◆ **GOAL OF THE EXERCISE**: In full and without alteration, copy the listing.

◆ **MATERIAL PROVIDED**:
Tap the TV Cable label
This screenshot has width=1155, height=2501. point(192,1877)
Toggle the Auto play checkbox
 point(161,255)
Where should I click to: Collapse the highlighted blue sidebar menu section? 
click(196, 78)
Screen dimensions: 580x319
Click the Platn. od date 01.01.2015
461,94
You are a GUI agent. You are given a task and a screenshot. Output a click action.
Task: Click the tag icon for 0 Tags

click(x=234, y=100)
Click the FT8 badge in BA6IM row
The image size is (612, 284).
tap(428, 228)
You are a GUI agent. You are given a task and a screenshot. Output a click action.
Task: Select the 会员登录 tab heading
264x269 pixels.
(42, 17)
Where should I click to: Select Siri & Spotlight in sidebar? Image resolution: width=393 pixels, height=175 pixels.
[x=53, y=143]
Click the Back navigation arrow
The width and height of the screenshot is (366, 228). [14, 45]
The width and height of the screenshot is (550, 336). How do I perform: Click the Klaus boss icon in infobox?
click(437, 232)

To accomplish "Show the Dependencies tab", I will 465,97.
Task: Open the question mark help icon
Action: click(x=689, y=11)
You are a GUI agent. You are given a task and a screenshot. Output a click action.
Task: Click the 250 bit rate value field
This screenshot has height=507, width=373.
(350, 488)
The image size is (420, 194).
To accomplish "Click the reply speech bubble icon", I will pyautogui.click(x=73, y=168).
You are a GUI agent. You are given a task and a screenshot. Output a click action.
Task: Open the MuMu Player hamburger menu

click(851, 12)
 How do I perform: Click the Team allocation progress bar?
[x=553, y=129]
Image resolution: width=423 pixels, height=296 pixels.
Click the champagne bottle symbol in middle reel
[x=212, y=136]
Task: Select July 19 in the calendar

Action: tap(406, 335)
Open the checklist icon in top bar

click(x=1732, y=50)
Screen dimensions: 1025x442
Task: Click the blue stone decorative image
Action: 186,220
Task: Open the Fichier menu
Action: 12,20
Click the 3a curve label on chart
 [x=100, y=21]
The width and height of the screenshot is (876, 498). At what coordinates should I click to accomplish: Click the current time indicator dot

◆ **COMPLETED TASK**:
Tap the TV Cable label
This screenshot has width=1155, height=2501. point(192,1877)
Toggle the Auto play checkbox
 point(161,255)
Where should I click to: Collapse the highlighted blue sidebar menu section? 
click(196, 78)
Screen dimensions: 580x319
Click the Platn. od date 01.01.2015
461,94
You are a GUI agent. You are given a task and a screenshot. Output a click action.
Task: Click the tag icon for 0 Tags

click(x=234, y=100)
Click the FT8 badge in BA6IM row
The image size is (612, 284).
tap(428, 228)
You are a GUI agent. You are given a task and a screenshot. Output a click action.
Task: Select the 会员登录 tab heading
264x269 pixels.
(42, 17)
Where should I click to: Select Siri & Spotlight in sidebar? Image resolution: width=393 pixels, height=175 pixels.
[x=53, y=143]
Click the Back navigation arrow
The width and height of the screenshot is (366, 228). [14, 45]
The width and height of the screenshot is (550, 336). How do I perform: Click the Klaus boss icon in infobox?
click(437, 232)

To accomplish "Show the Dependencies tab", I will 465,97.
Task: Open the question mark help icon
Action: click(x=689, y=11)
You are a GUI agent. You are given a task and a screenshot. Output a click action.
Task: Click the 250 bit rate value field
This screenshot has height=507, width=373.
(350, 488)
The image size is (420, 194).
To accomplish "Click the reply speech bubble icon", I will pyautogui.click(x=73, y=168).
You are a GUI agent. You are given a task and a screenshot. Output a click action.
Task: Open the MuMu Player hamburger menu

click(851, 12)
 How do I perform: Click the Team allocation progress bar?
[x=553, y=129]
Image resolution: width=423 pixels, height=296 pixels.
Click the champagne bottle symbol in middle reel
[x=212, y=136]
Task: Select July 19 in the calendar

Action: tap(406, 335)
Open the checklist icon in top bar

click(x=1732, y=50)
Screen dimensions: 1025x442
Task: Click the blue stone decorative image
Action: 186,220
Task: Open the Fichier menu
Action: 12,20
Click the 3a curve label on chart
 [x=100, y=21]
The width and height of the screenshot is (876, 498). At what coordinates should I click to accomplish: Click the current time indicator dot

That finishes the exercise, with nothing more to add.